Damen: Tabellenführer nach drittem Saisonsieg
Spitzenreiter, Spitzenreiter, hej, hej. Eine Momentaufnahme, mehr nicht. Aber eine sehr angenehme, über die wir uns alle freuen. Nach dem dritten Sieg im dritten Spiel, der wieder deutlich ausfiel, auch ohne 30 Tore geworfen zu haben. Viel fehlte aber nicht. Und ehrlich gesagt: es war ein Sieg, bei dem auch neben viel Licht durchaus auch Schatten zu erkennen war. Trotz vieler Fehler auf unserer Seite reichte es zu einem klaren 27:20 (10:7)bei der HSG Schröttinghausen-Babenhausen. Damit ist der erhoffte Super-Saisonstart mit 6:0 Punkten perfekt und sollte das Selbstbewusstsein unserer Mannschaft stärken. Jetzt müssen wir am nächsten Samstag, 16.15 Uhr, im Heimspiel gegen den bärenstarken TuS Nettelstedt II nachlegen. Der Aufsteiger ist in dieser Saison der erste richtige Prüfstein für unsere junge Truppe.
In Bielefeld gestern war die Partie nur bis zum 3:3 ausgeglichen. Dann übernahmen wir eindeutig das Kommando, setzten uns auf 6:3 ab und bauten den Vorsprung besonders zu Beginn der zweiten Halbzeit systematisch aus. Beim 17:9 nach 40 Minuten durften wir uns erstmals halbwegs sicher fühlen und fuhren die Partie letztendlich sicher nach Hause.
Allerdings hatten wir durchaus Probleme mit dem wuseligen Stil der Gastgeberinnen, die sich immer wieder geschickt zum Kreis durchwühlten und uns einige Male auch regelrecht düpierten. Im Angriff brauchten wir eim bißchen Aufwärmzeit gegen die 5:1-Abwehr, dann lief es aber vor allem über beide Halbpositionen mit Frauke Schibilla und Katharina Petermann zunehmend besser.
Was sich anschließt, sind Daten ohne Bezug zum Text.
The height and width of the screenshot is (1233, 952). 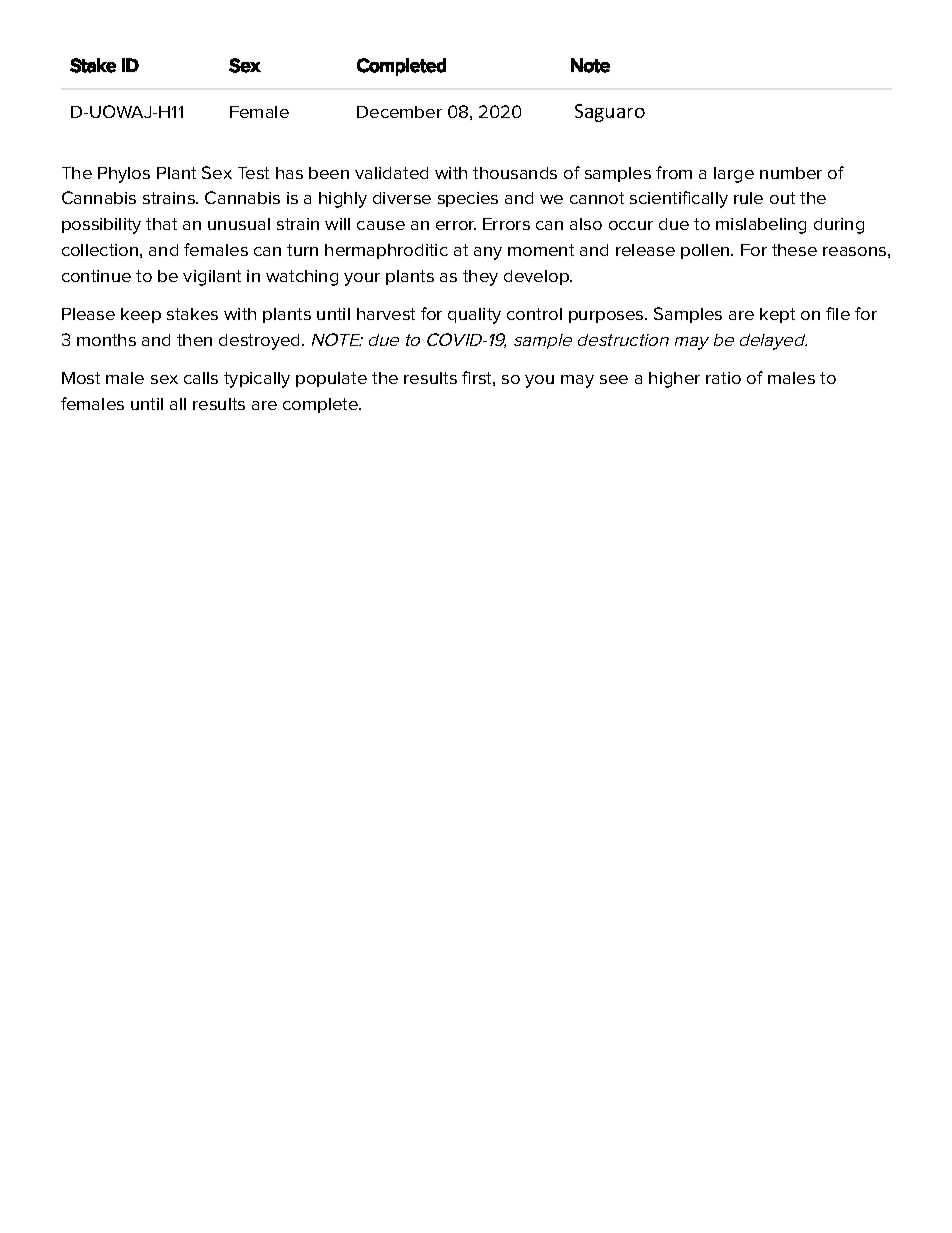 What do you see at coordinates (161, 224) in the screenshot?
I see `that` at bounding box center [161, 224].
Was Trainer Alfred Korthaneberg aber überhaupt nicht geschmeckt haben dürfte, waren die vielen technischen Fehler, die uns immer wieder aus dem Rhythmus brachten. “Gegen andere Mannschaften dürfen wir uns das nicht erlauben” forderte er gleich nach Spielschluß von seinen Spielerinnen in der Zukunft mehr Konzentration.
Letztendlich war der klare Sieg aber verdient, weil wir im Angriff druckvoller waren, die Chancenauswertung passte, unsere Abwehr einige sehr starke Phasen hatte und – nicht zu vergessen – Torfrau Ina Haufe einmal mehr ziemlich gut drauf war.
Es spielten: Haufe/Nölker; Duwenbeck (3), Nauermann (2), Brinkhus (1), Krause (1), Schibilla (6), Bode (2), Geschwandtner (1), Flötotte (3), Klapdor (1), Janssen, Petermann (5), Rape (2).